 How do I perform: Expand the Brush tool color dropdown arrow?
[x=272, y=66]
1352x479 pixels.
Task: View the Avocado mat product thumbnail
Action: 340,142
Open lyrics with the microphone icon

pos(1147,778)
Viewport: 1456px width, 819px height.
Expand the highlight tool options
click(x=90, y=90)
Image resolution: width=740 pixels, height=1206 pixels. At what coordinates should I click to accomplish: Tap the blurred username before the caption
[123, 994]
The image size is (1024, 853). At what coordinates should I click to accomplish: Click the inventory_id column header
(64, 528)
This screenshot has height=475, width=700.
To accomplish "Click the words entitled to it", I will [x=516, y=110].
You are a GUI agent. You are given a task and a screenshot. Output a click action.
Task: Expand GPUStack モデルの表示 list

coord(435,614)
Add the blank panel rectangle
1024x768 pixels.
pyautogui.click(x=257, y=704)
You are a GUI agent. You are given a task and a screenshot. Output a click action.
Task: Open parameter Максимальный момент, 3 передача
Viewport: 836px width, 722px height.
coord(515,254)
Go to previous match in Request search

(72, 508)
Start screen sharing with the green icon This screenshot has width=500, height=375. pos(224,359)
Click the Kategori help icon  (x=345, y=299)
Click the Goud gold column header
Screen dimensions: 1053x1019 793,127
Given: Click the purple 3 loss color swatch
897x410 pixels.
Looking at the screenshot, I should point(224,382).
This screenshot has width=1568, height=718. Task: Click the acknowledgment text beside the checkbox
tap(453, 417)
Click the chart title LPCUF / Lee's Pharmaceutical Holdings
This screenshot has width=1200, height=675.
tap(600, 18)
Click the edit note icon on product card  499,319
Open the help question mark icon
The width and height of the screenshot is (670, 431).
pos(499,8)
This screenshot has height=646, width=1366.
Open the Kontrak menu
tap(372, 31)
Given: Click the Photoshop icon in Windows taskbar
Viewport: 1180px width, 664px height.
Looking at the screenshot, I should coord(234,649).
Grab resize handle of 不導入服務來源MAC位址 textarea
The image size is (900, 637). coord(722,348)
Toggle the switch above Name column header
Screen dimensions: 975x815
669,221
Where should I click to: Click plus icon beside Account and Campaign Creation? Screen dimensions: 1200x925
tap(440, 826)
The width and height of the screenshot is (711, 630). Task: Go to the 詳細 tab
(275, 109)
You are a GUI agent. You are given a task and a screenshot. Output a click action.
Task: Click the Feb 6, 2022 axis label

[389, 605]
--
### ASSIGNED TASK
In the listing above, start at the line with "Start screen sharing", go on through the line with "Given: Click the purple 3 loss color swatch", and copy each of those lines exactly; leave out all the rest.

### ANSWER BELOW
Start screen sharing with the green icon This screenshot has width=500, height=375. pos(224,359)
Click the Kategori help icon  (x=345, y=299)
Click the Goud gold column header
Screen dimensions: 1053x1019 793,127
Given: Click the purple 3 loss color swatch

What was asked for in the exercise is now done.